### Problem details
Pick up the article on Austin's work-from-home pilot program after its final sentence and keep writing it.

### Text shown
■ ■ ■

Austin Tests Telecommuting, Initiates Work From Home Pilot Program

Simon Dudley, Video Evangelist, LifeSize

There are many reasons to love Austin, Texas: its natural beauty of the Hill Country, plenty of new restaurant openings and well-established eateries, its popular music festivals like Austin City Limits and South by Southwest, its “weirdness” and of course, its local economy which is one of the best places to start a career in the technology industry. (I’ve even heard the nickname, “Silicon Hills.”) And it seems I am certainly not alone in my thinking.

Anyone who has been to Austin knows what a nightmare commuting is; it is a small town whose popularity boomed seemingly overnight. It is estimated that 77 people move to our fair city each day (actually, that’s only Austin and Round Rock, it does not account for other nearby suburbs). Though this is a wonderful thing for our local economy, rush hour has become more and more congested with each passing day. A study by the Texas A&M Transportation Institute concluded that Austin traffic is the third worst in the nation. State forecasters predict the region’s population will continue to grow to nearly 2 million residents in 2013. Enough with the numbers, I think you get my point.

■ ■ ■

### Data excerpt
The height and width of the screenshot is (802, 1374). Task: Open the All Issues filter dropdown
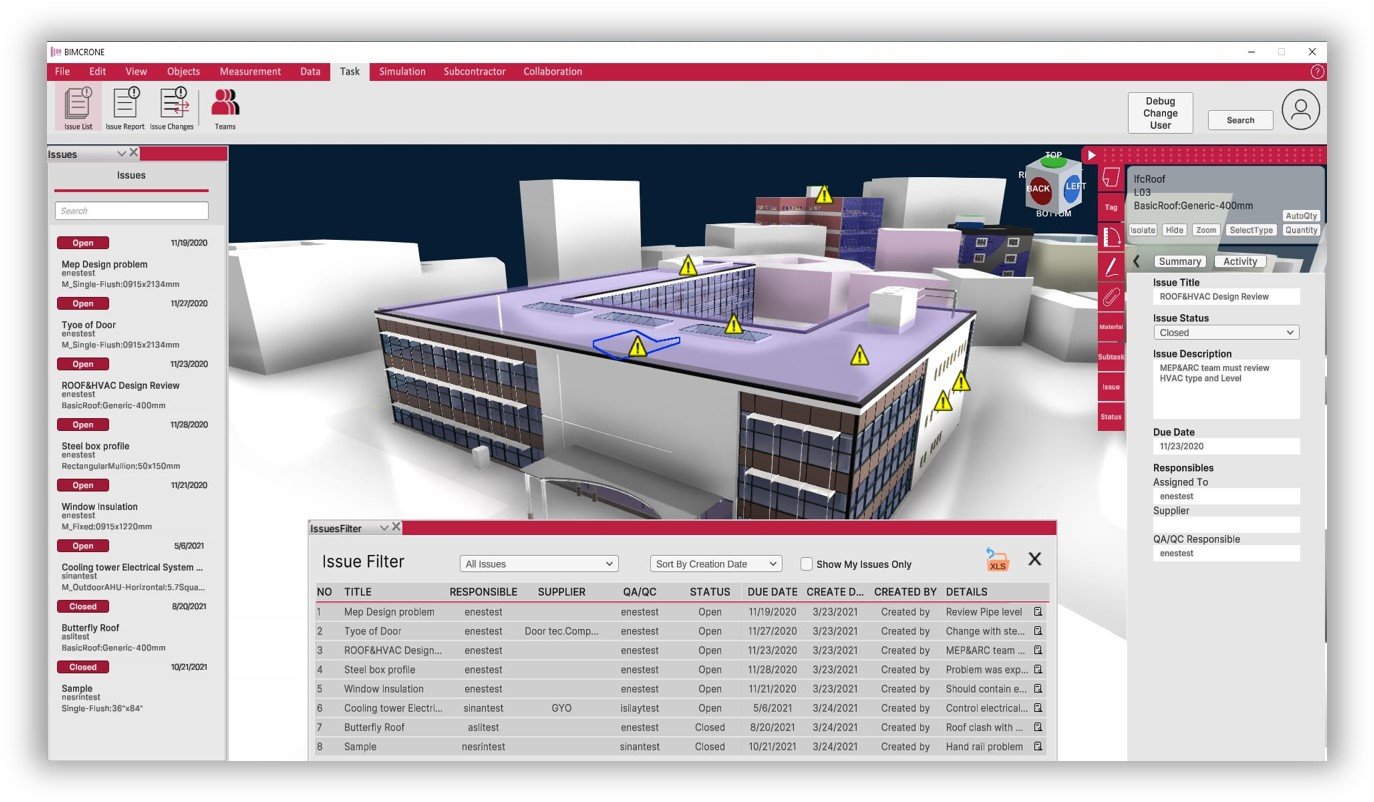539,564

■ ■ ■

### Output of the task
Telecommuting is one solution to the traffic problem in Austin.

I recently read in the Austin Business Journal that the city council has passed a one-day initiative for a Work From Home pilot program to reduce air pollution. Working from home is not a new idea to me. In fact, I worked from home myself for many years. But of course, I work for a video conferencing company – of course you’d expect me to endorse this kind of model. It’s nice to see folks outside of the industry giving telecommuting a fair shot. It really is a great solution to our problems, especially in Austin. Not only will it free up our highways and decrease pollution, it will lead to a happier, more productive workforce. I have a feeling that after February 8, a lot more companies will take a more serious look at telecommuting.

I highly encourage businesses in Austin (and all over, for that matter) to participate in this initiative. Otherwise, all of this traffic might drive you crazy.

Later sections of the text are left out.